The count/cutoff approach was a tremendous improvement over DSM-II diagnosis. However, it had never previously been subjected to systematic testing against any other way of operationalizing diagnosis, particularly in clinical practice. Prototype diagnosis could be implemented with relatively minor taxonomic changes (by simply refining the prototypes tested here to match more closely the characteristics of patients with DSM-IV-defined personality disorders [
7,
8 ]) or with more substantial changes (by deriving nonredundant diagnostic prototypes empirically). In either case, clinicians could make a complete axis II diagnosis in 1 or 2 minutes, generating a diagnostic profile (similar to an MMPI profile) that indicates, for each disorder, both the extent to which the patient resembles the prototype and whether the patient matches the prototype strongly enough to receive a categorical diagnosis useful for communication with other professionals. Prototype diagnosis has the parsimony of DSM-II diagnosis but lacks its disadvantages. For example, prototypes can be derived empirically, and, as noted earlier, they can be rated reliably.
A question we did not address here is whether prototype diagnosis is suitable only for clinical practice (similar to ICD-10, which has different diagnostic procedures for research and practice). Although single-item diagnostic ratings may not provide data that are reliable enough for research purposes (although see reference
26 ), one way of augmenting the method tested here is to obtain secondary ratings for patients who receive a score >1 for a given disorder. For example, for borderline personality disorder, this augmentation might entail 5-point ratings of subdimensions or endophenotypes (e.g. emotional dysregulation, impulsivity, and attachment dysregulation) that are generated by factor analysis. Such ratings could be aggregated along with the prototype ratings to maximize reliability or could be used as indicators of the latent construct in structural models. Alternatively, for research as well as clinical purposes, the prototypes could be rated along with a set of functional domains, such as motives and conflicts, cognition, emotional experience, emotion regulation, impulse regulation, relational functioning and representations, identity and self-experience, and adaptive strengths
(27,
28) . As we have shown elsewhere
(29,
30), researchers can obtain high interrater reliability and validity for prototype diagnosis of personality disorder by applying the SWAP-200 Q-sort to data from a systematic clinical interview and correlating patients’ profiles on the instrument with empirical prototypes; this procedure yields both a dimensional diagnosis and a functional assessment. We suspect that researchers could also derive prototype diagnoses from current axis II instruments, much as anxiety disorders researchers have derived dimensional ratings along with categorical diagnoses from structured interviews
(31) . An additional question is whether prototype diagnosis might be equally useful for axis I
(13) . We recently obtained similar findings with mood, anxiety, and eating disorders, but further research is clearly necessary.

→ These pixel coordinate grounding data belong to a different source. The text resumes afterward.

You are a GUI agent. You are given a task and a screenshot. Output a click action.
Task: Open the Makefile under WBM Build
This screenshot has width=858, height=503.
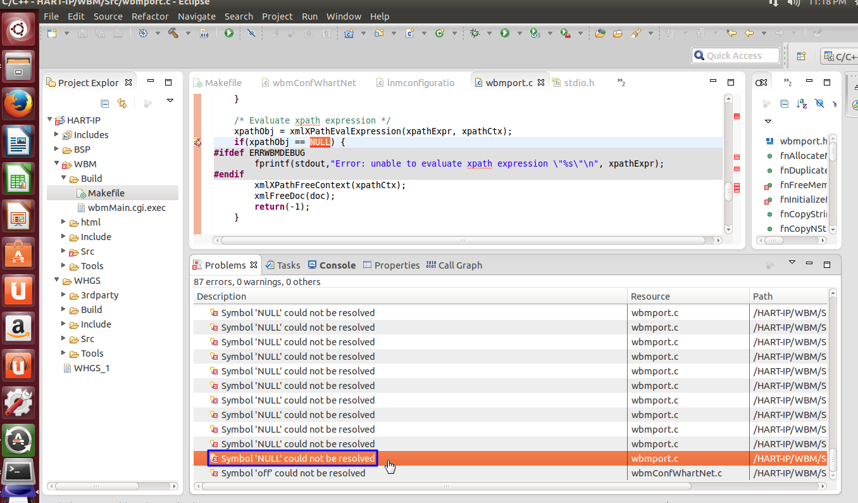tap(106, 193)

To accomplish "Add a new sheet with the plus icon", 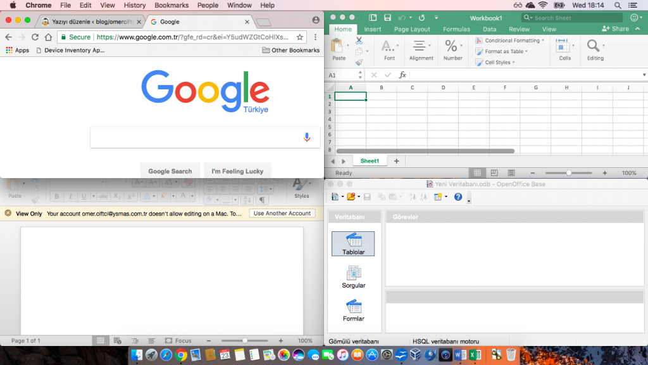I will pyautogui.click(x=397, y=161).
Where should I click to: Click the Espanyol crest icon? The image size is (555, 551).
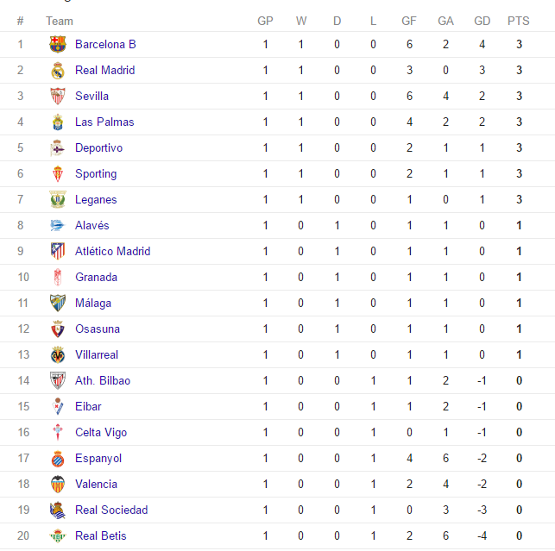point(58,459)
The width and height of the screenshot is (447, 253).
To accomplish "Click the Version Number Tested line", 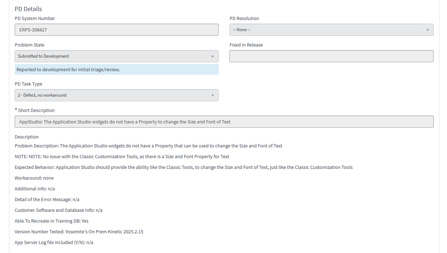I will pos(79,232).

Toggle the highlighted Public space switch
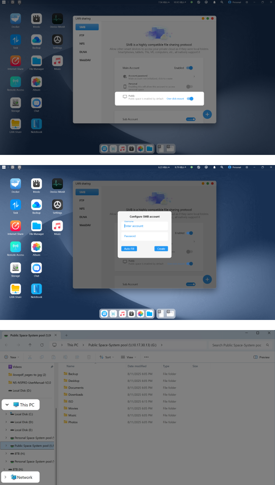pyautogui.click(x=190, y=99)
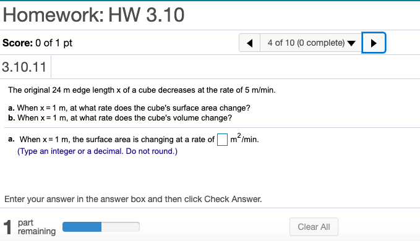Go to the previous question arrow
This screenshot has width=420, height=241.
point(250,43)
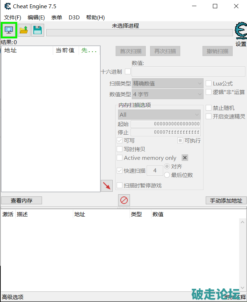Enable the 写时拷贝 checkbox
Viewport: 247px width, 302px height.
click(x=120, y=149)
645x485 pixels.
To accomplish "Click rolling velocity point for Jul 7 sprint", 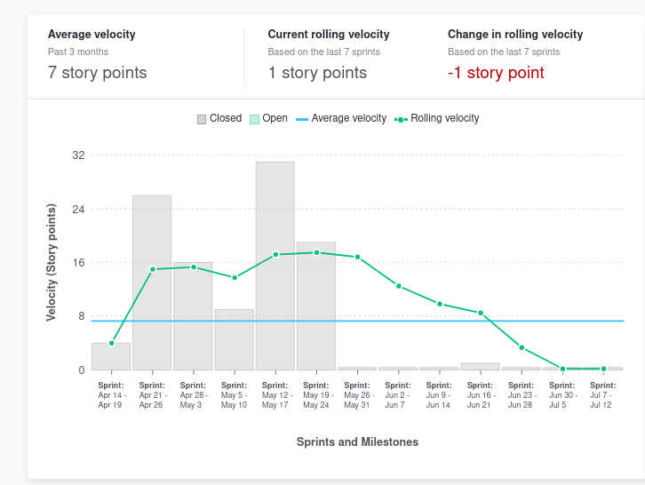I will point(603,369).
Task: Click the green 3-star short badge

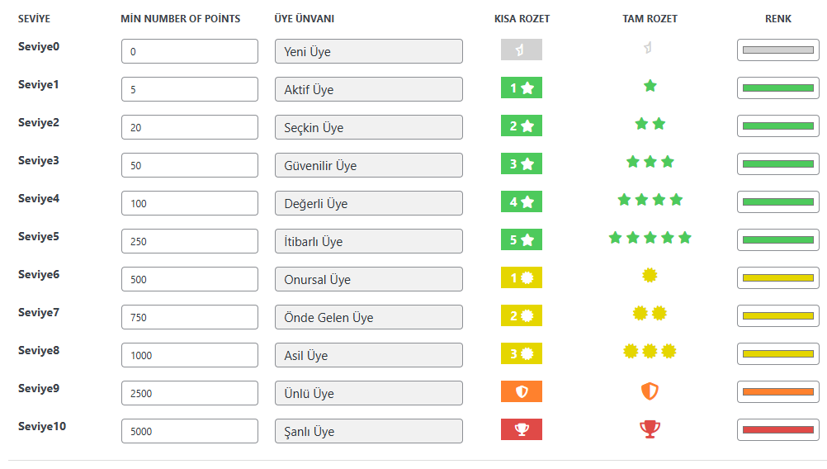Action: click(x=521, y=164)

Finally, these data raise the question of whether researchers may have too hastily invoked clinician error in explaining why clinicians tend not to use DSM-IV decision rules in assessing personality. Like all information processors, clinicians tend to elicit and organize the information they need to solve problems. Research in cognitive science has suggested that people tend to
satisfice (a cross between
satisfy and
suffice ), that is, to make a “good-enough” assessment for their purposes, and to make more precise determinations based on explicit decision rules if the need arises
(32) . Other research on categorization has suggested that the way people classify objects in a given domain reflects their goals
(33), and such goals are overlapping but not identical in research and practice. In light of the dearth of research showing any treatment implications of clinical versus subthreshold symptoms (e.g., whether the patient meets four versus five criteria of a given personality disorder), making a “good-enough” assessment—particularly one that also captures subthreshold pathology not normally diagnosable using DSM-IV—may actually be a reasonable strategy. We suspect that clinicians already rely heavily on prototype matching in everyday diagnosis
(16,
34,
35) . Formalizing the prototypes clinicians use and selecting the attributes embedded in these prototypes empirically represent a way of minimizing idiosyncratic elements of diagnosis in clinical practice.